そして問題のあるものだったら、何か後ろ暗い目的があって手に入れようとしたのだとしたら、心を入れ替えてもらうために先生を叱らなくちゃいけない。
「紙袋、やけに重たいですけど、先生何を頼んでらしたんですかねえ…厳重に梱包してありますけど」
ダメもとで恐る恐る、且つ割と単刀直入に訊いてみると、恐ろしいほどあっさり答えてくれた。
「HOゲージって鉄道模型だよ。持ってたはずが昔事件のゴタゴタで失くして、探してるって言ってたんだ」
Nゲージは知ってたけど、HOゲージは初めて聞いた。
Nゲージは1/150スケールで11~15cm程度、線路幅は9mmなのでnineの頭文字を取ってNゲージというらしい。これも初めて知った。
一方、HOゲージは1/80スケールで24~30cm程度の大きさがあり、線路幅は16.5mmあるという。
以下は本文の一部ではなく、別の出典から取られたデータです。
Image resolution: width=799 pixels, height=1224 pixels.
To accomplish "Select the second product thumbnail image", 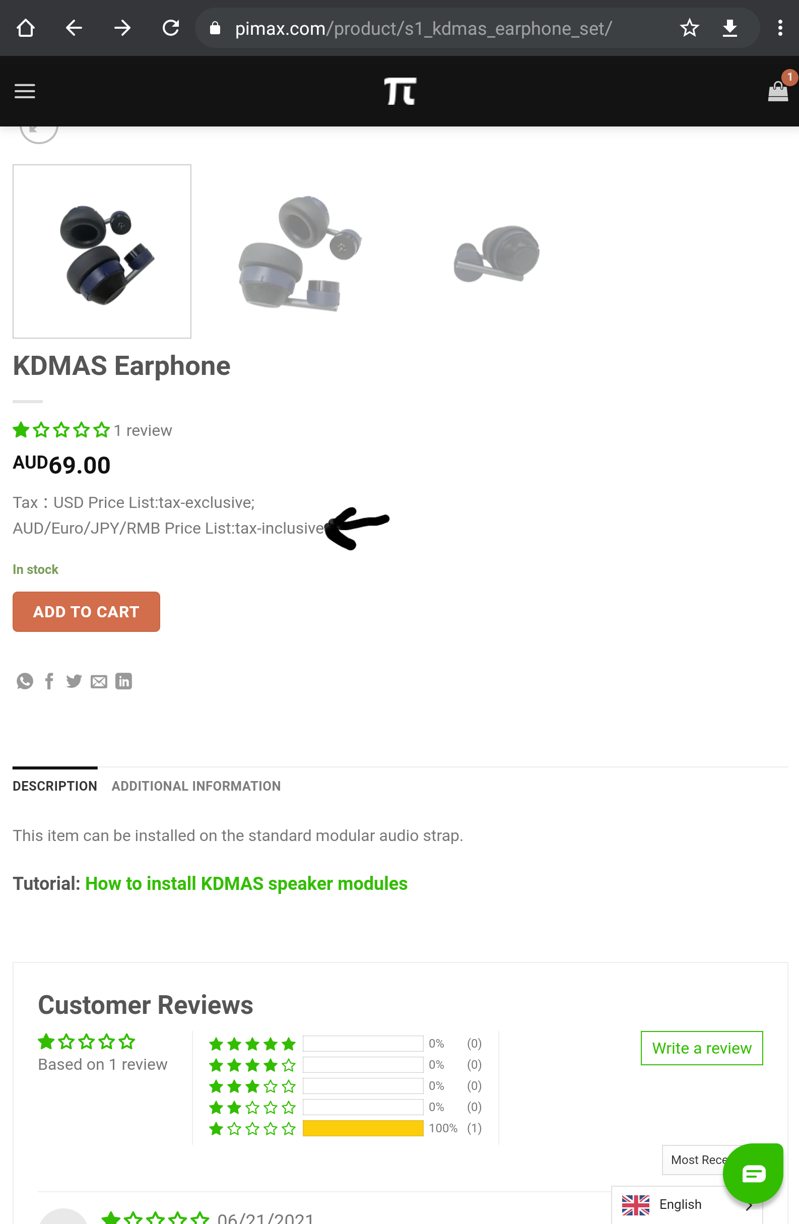I will click(300, 252).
疑うなら開けてみてもいいと促されたので、おれは紙袋の中にあった包みを取り出して開いてみた。
中には、いつ頃の年代のものかわからないけど、旧い感じのデザインの貨物用のディーゼル機関車と貨物の色んなタイプの貨車やコンテナが入っていた。
「わ~、なんかレトロでかわいい…」
おれが感心して見ていると、玄関扉のスライドする音が聞こえた。そして同時に「たーいまぁ」と帰還を告げる気怠げな先生の声が聞こえた。
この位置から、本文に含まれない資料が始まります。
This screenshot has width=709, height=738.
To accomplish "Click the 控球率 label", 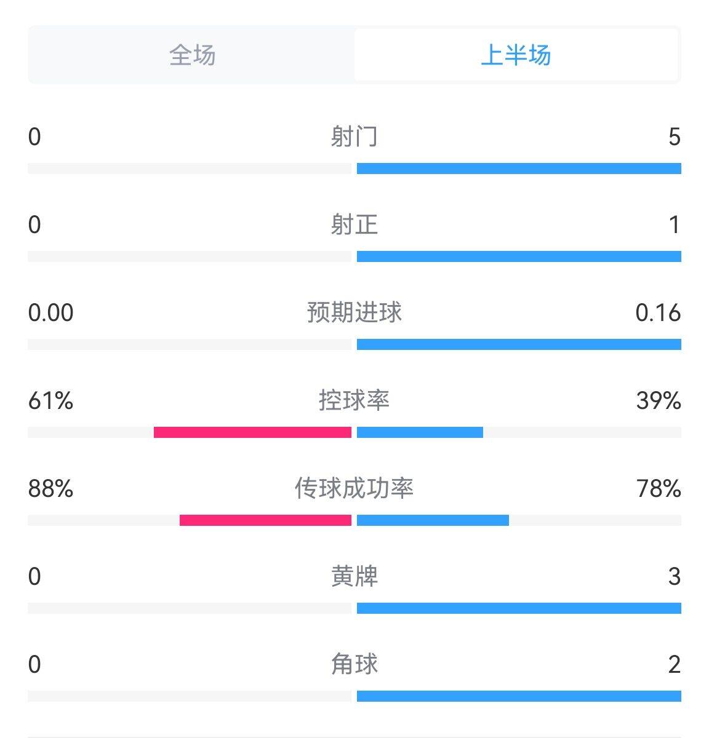I will 354,400.
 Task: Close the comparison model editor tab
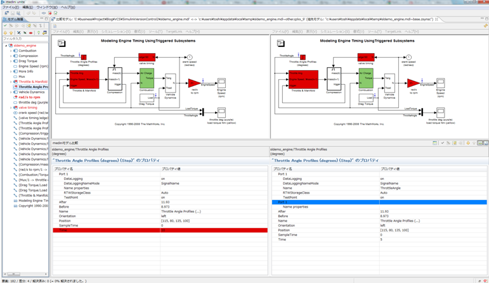(x=436, y=20)
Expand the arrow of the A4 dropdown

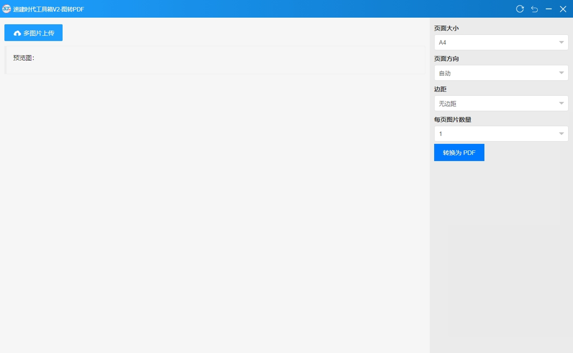click(561, 42)
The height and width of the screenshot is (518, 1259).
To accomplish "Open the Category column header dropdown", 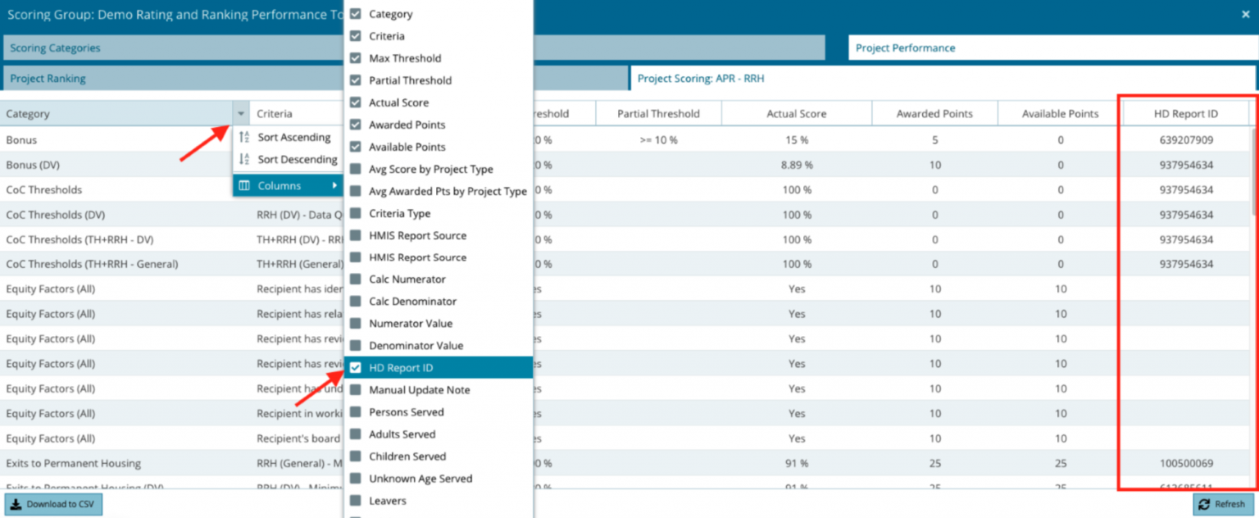I will pyautogui.click(x=240, y=113).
いつもどおりスタイラーに上着を掛けて、手を洗って、先生が此方に向かってくる。
「え、ど、どうしよう」
おれが慌ててるのを気にせず、その人、文鷹さんは旨そうにコーヒーを啜っている。
やがてリビングに来た先生は目を丸くした。
「あ~、なんで長谷がおれの模型勝手に見てるんだよお」
「いや、これは、ごめんなさい。先生、会議じゃなかったんですか?」
泡を食うおれに先生は冷静に答える。
「学校行ってたことは行ってたけど会議は夕方からリモート。書斎でやるし。てか長谷ダメじゃんヤクザ家に上げちゃってさ~。ふみもさ~取りに来いって言えばいいのに何ちゃっかり来ちゃってんの?おれに会いたくなっちゃったの?」
「あ~もう。ほらな、こういう奴なんだよ…こういう…」
先生を差して文鷹さんが呆れた顔で言った。
先生は自分を差すその指から逃れてソファの後ろに回りこみ、文鷹さんの頬を左右に摘みながら、文鷹さんの耳元で「嫌いじゃないくせにィ」と誂って、結局思い切りひっ叩かれた。
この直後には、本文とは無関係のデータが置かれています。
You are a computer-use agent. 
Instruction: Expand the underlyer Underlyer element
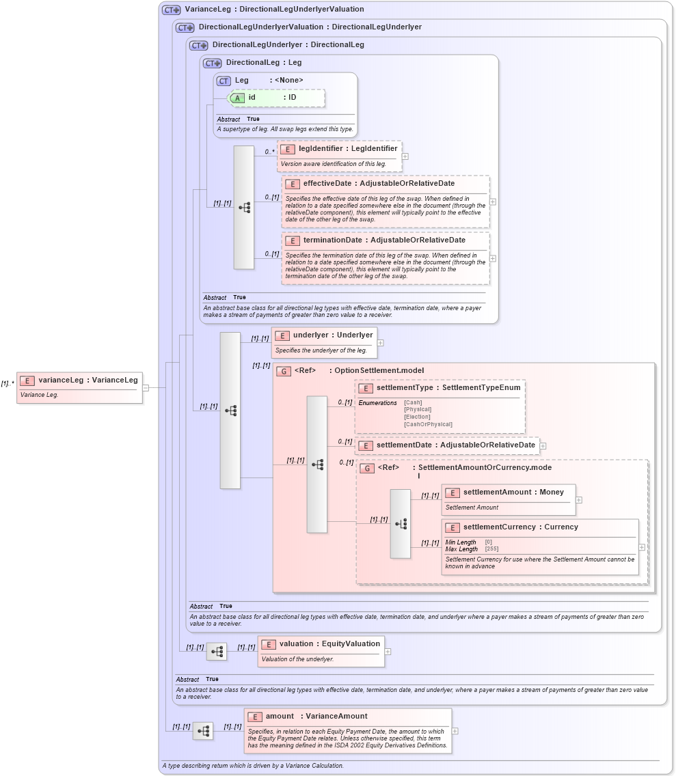[x=381, y=342]
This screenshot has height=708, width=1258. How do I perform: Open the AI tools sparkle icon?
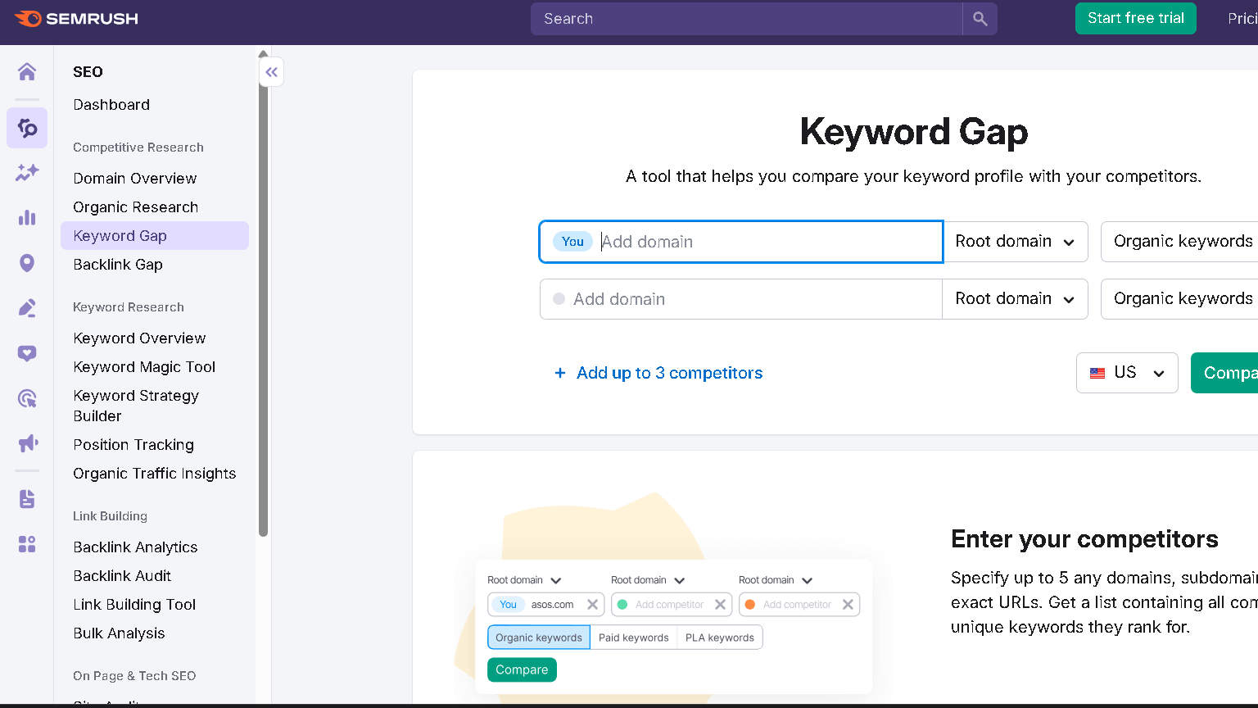click(x=26, y=172)
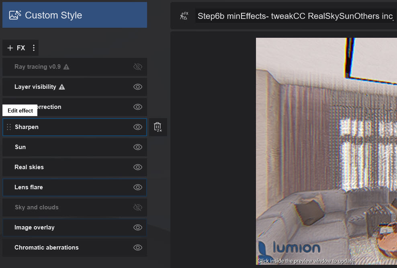Click the add FX plus icon

pyautogui.click(x=10, y=48)
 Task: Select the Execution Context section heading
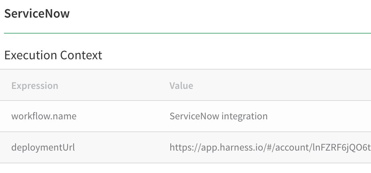click(53, 55)
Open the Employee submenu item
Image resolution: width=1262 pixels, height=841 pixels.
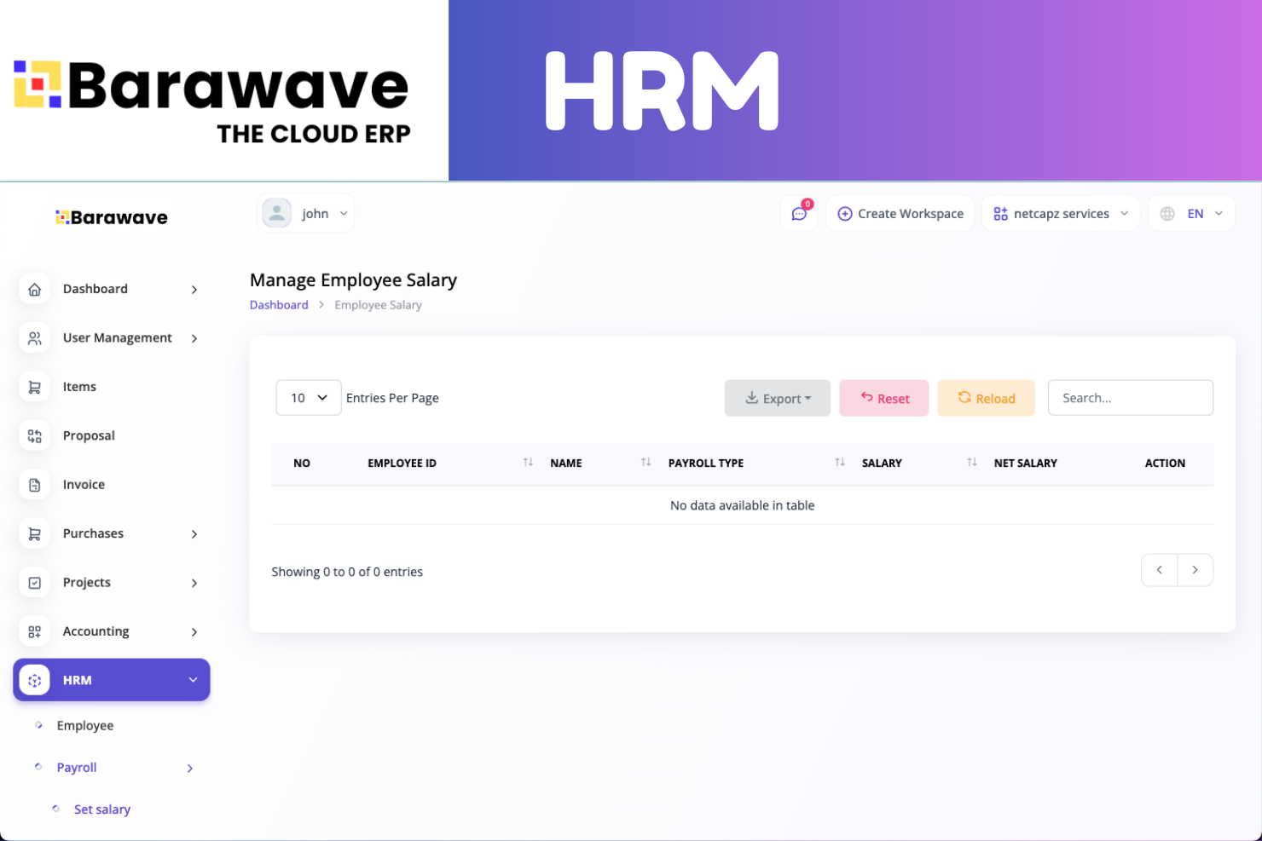tap(85, 726)
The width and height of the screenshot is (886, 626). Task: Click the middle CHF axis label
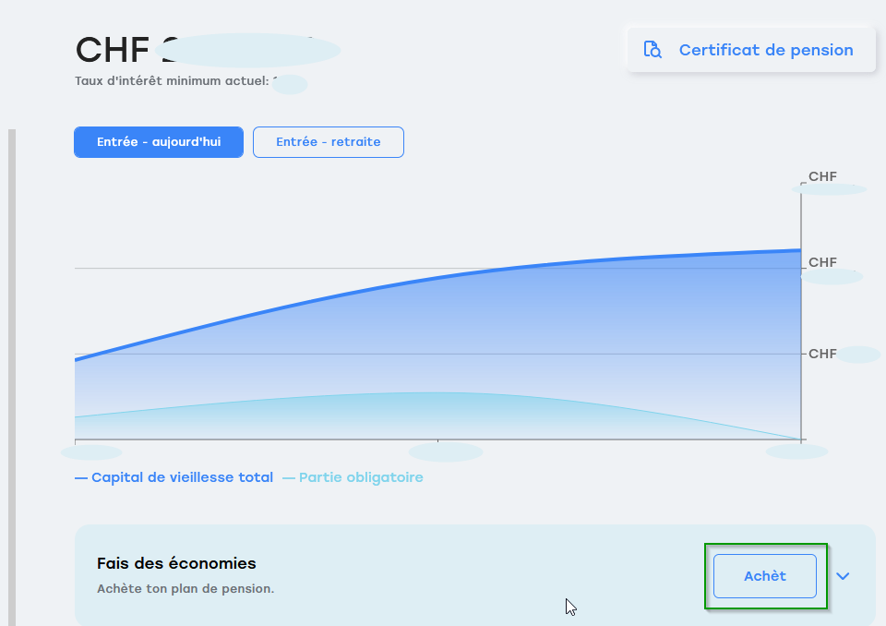click(x=824, y=262)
そのあと間もなくコーヒーを飲み終えて文鷹さんは帰っていったけど、中身がわかった時点で銃器について訊かなきゃいけなかったんだった。しまった。
いただいた名刺を手におれが「…じゅ、銃刀法違反…ヤクザマンション…」と呟いていると、模型を並べて寝そべって楽しげに見ていた先生が顔を上げた。